Deputy Prime Minister Wissanu Krea-ngam has rejected replacing Thai numerals with Arabic numbers as used in Western countries in all official documents.
He was responding to an online campaign launched on www.change.org that seemed to suggest that Thai numerals be dropped in favour of Arabic numerals for all official documents for the sake of standardisation and convenience.
However, Mr Wissanu said he felt the campaign was not calling for an end to Thai numerals across the board, but to only use Arabic numbers for official documents that are digitally compiled.
Wissanu: 'Need to stand our ground'
This is because Thai numerals are not always easy to read in an online format.
The deputy prime minister said essential papers such as official documents and school textbooks in hard-copy form must continue to use Thai numerals since Thai is the official language.
Mr Wissanu said it may be permissible to adopt Arabic numerals for digital documents.
He maintained that for hard copy, the use of Thai numerals is non-negotiable even though it created complications in transferring the texts into PDF format.
Relevant agencies such as the Royal Society, the Education Ministry and the Culture Ministry had a duty to explain the matter to the public, Mr Wissanu added.
He said he was also aware of calls to change Buddhist year dates in official documents to Christian ones.
Thai numerals from 1 - 10
"We know the calls go that far. But we need to stand our ground," he said, adding the debate surrounding the numeral issue was a non-story.
The campaign on the www.change.org website was launched by Keng Susumpow who said conversion to Arabic numerals for online official documents would result in formats being standardised and the easier compilation of digital data.
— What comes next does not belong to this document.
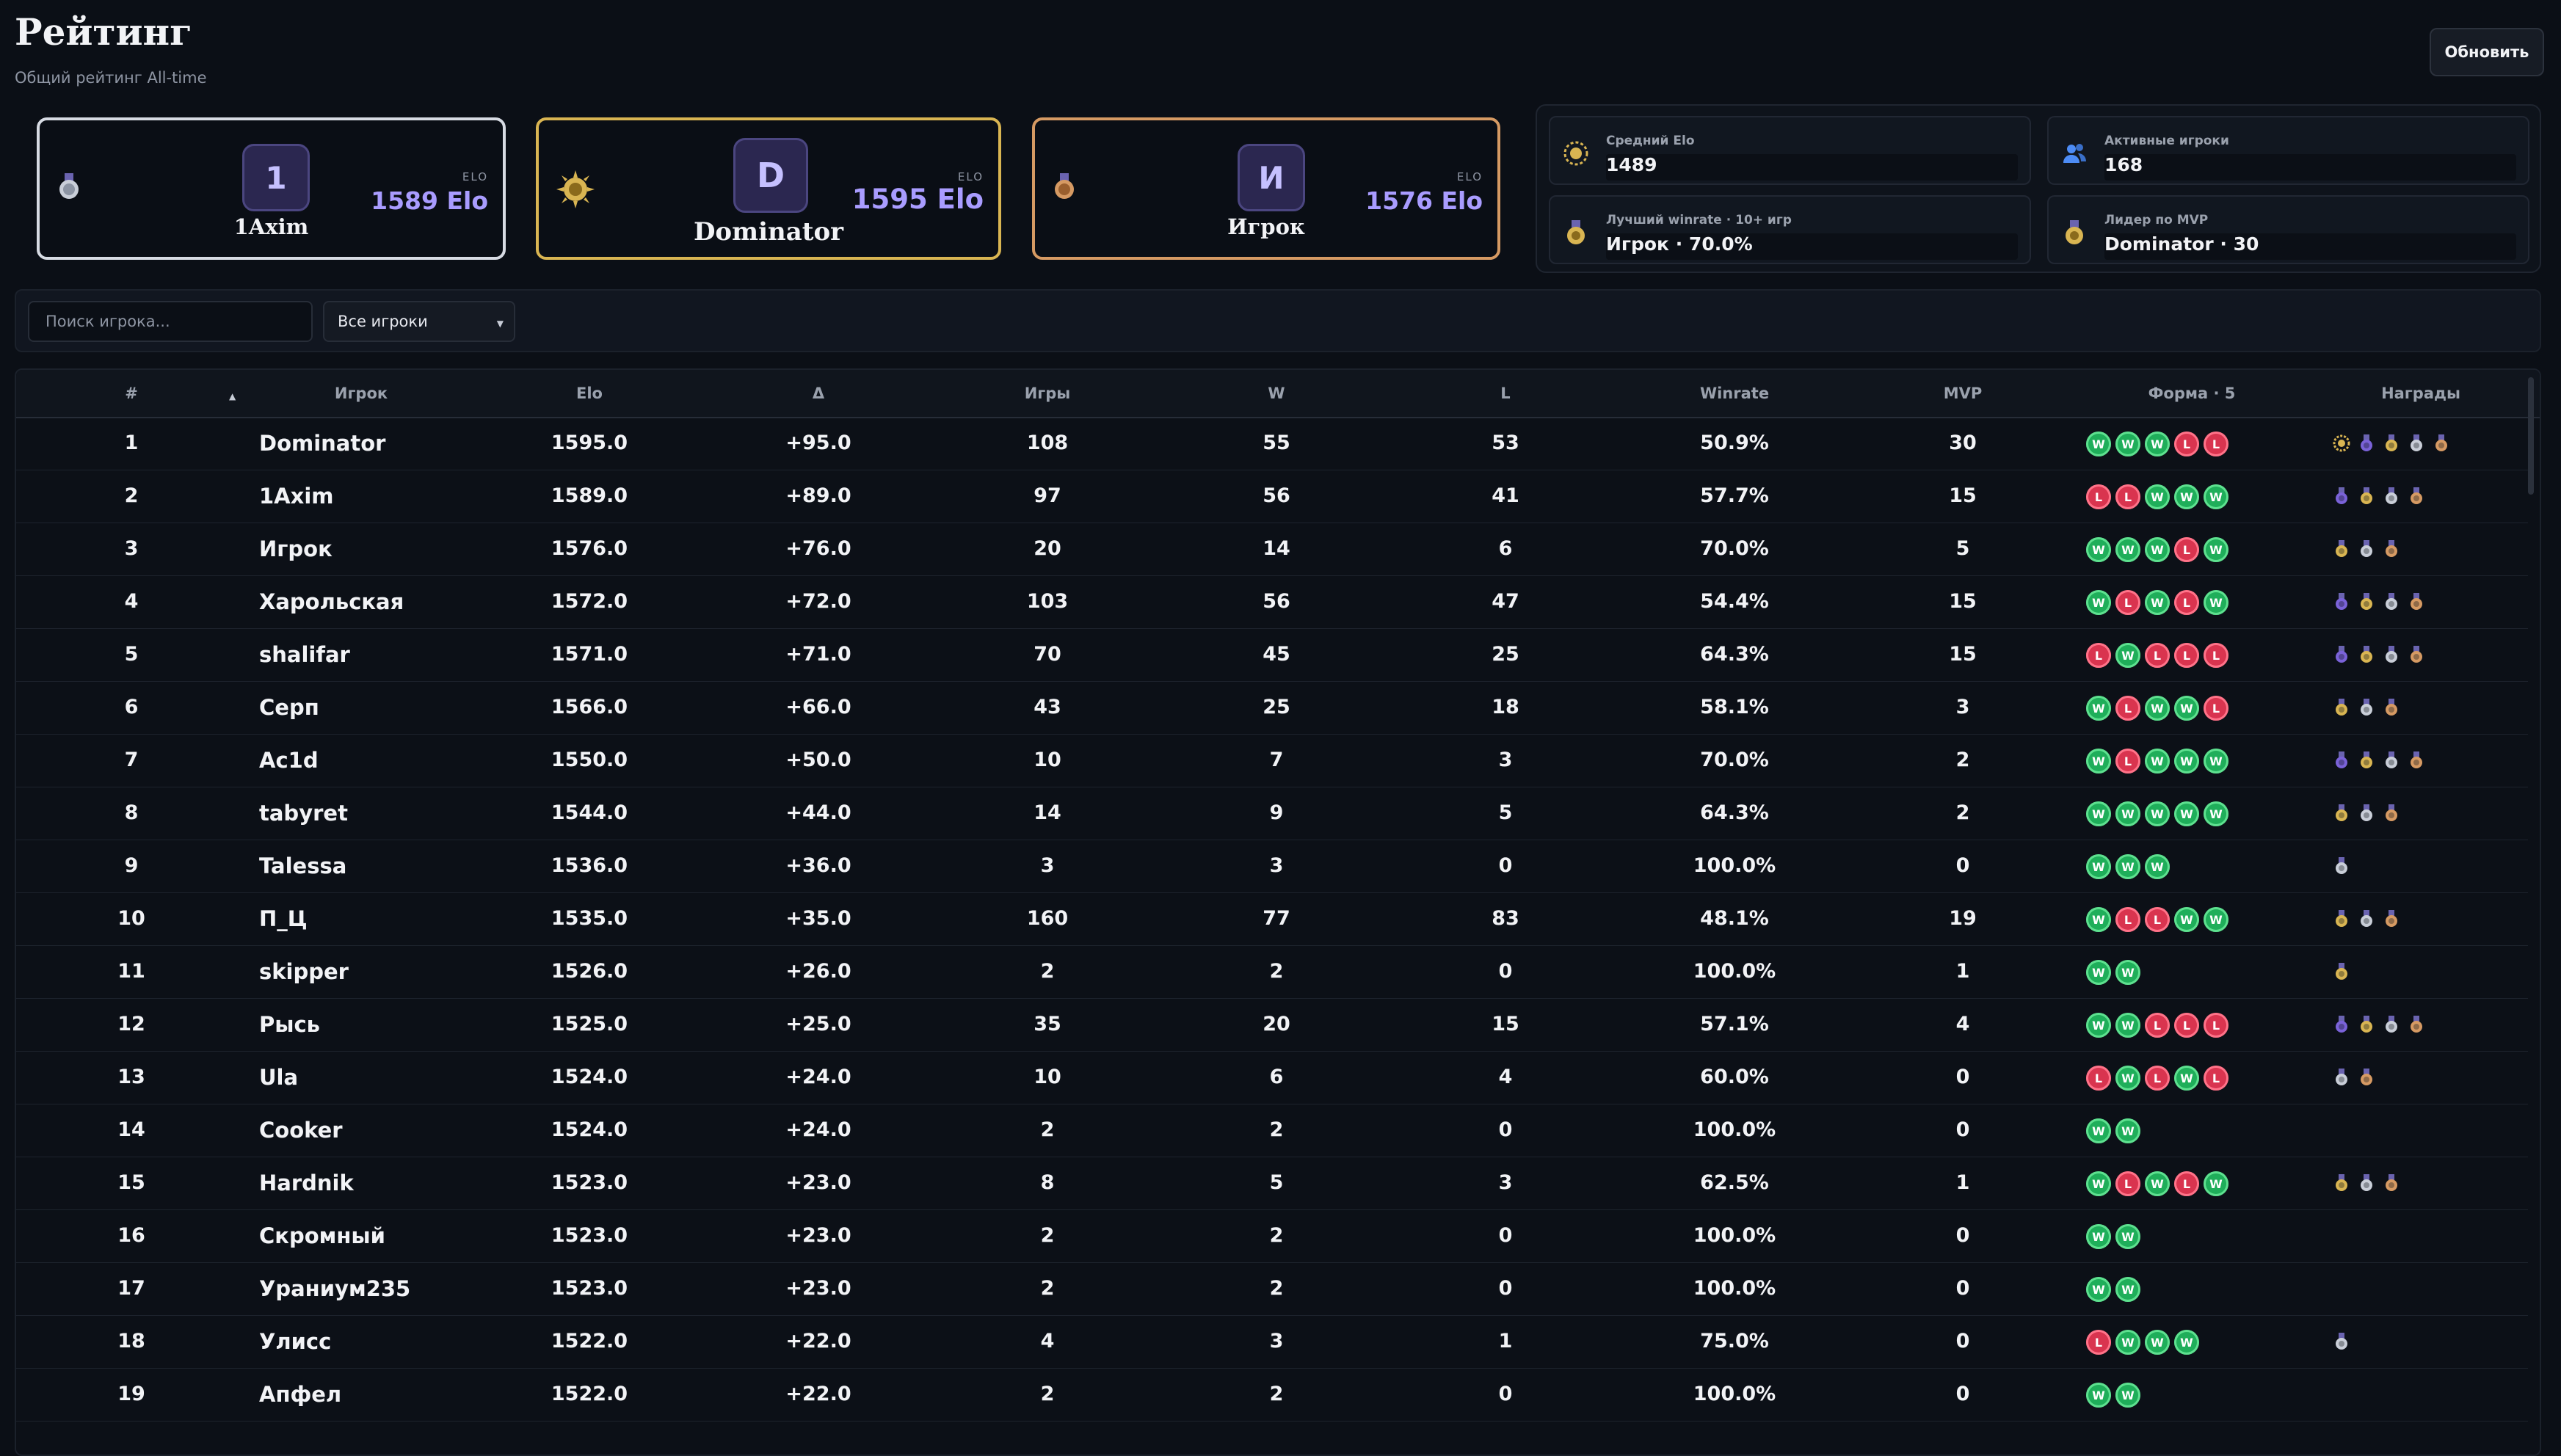 The image size is (2561, 1456). What do you see at coordinates (1266, 189) in the screenshot?
I see `podium-card-third: И Игрок ELO 1576 Elo` at bounding box center [1266, 189].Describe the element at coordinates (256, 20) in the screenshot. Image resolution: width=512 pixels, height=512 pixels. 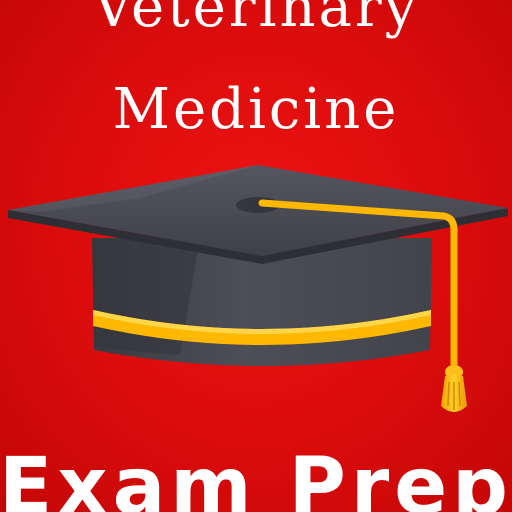
I see `title-line-veterinary: Veterinary` at that location.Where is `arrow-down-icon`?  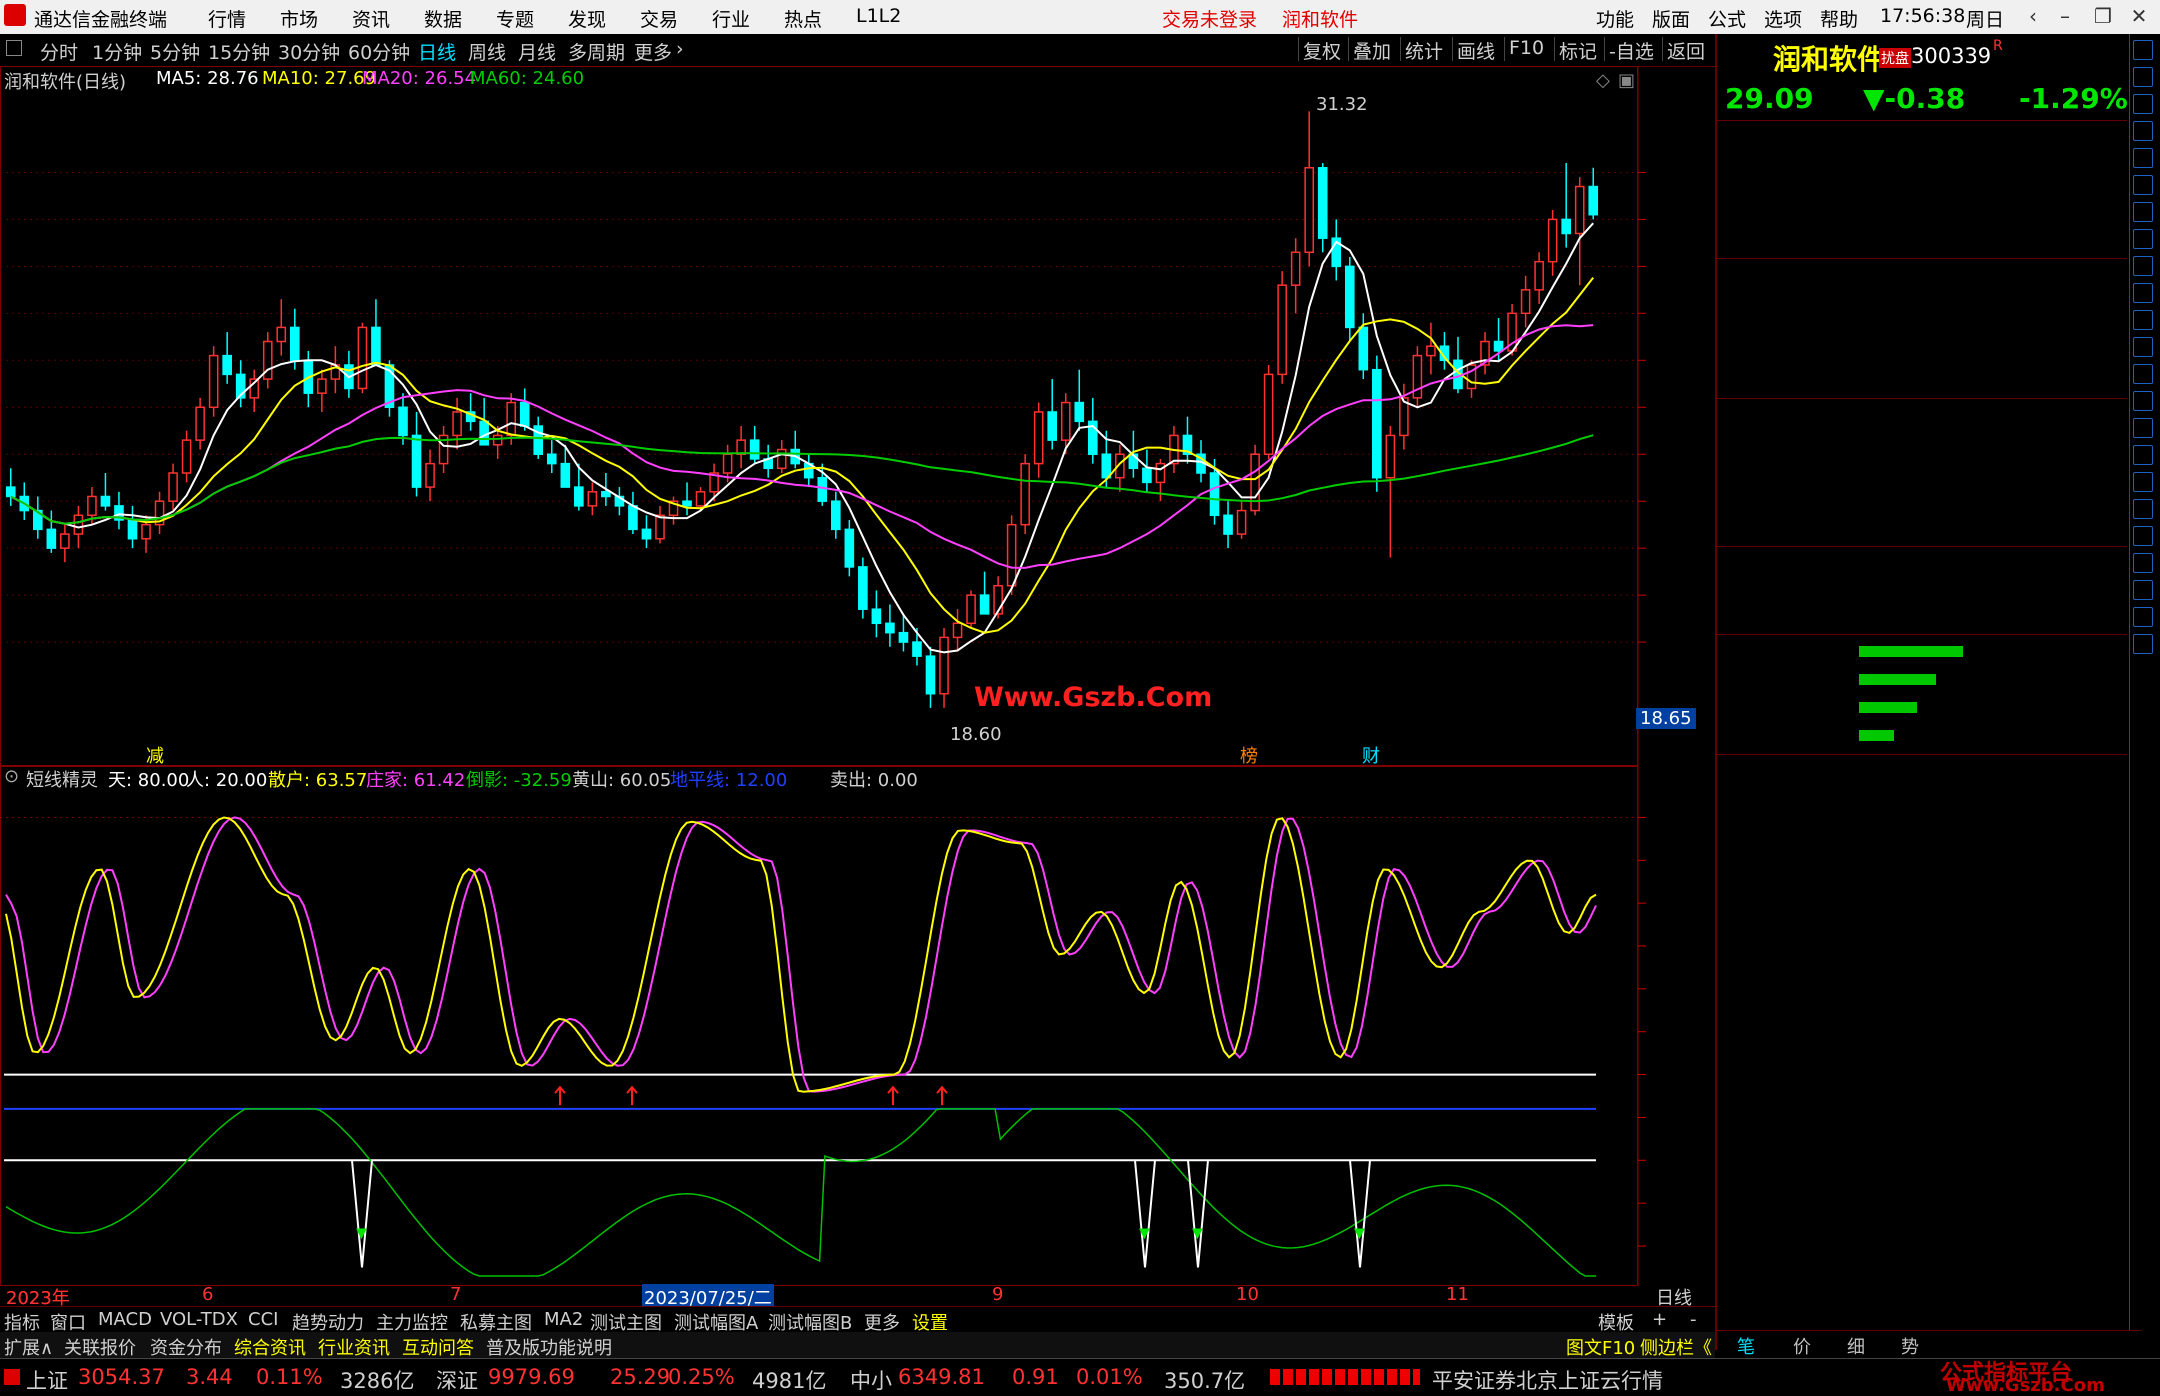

The use of Thai numerals in official documents stands in the way of progress on the digital platform, Mr Keng said on the website, adding the conversion of Thai to Arabic numerals was mandated during the government of Field Marshal Plaek Phibunsongkhram (1938-1944).
However, it was scrapped by the Khuang Aphaiwong administration (1947-1948).
"This is nothing new. Don't let the issue hold back digital connectivity and the country's development," he said.
Meanwhile, Patiyut Thongprajong, executive of the Thai Pakdee Party, said via Facebook the campaign was being waged to create further divisions in society.
He also believed it was part of a wider scheme to bring about a radical change to how the country is governed.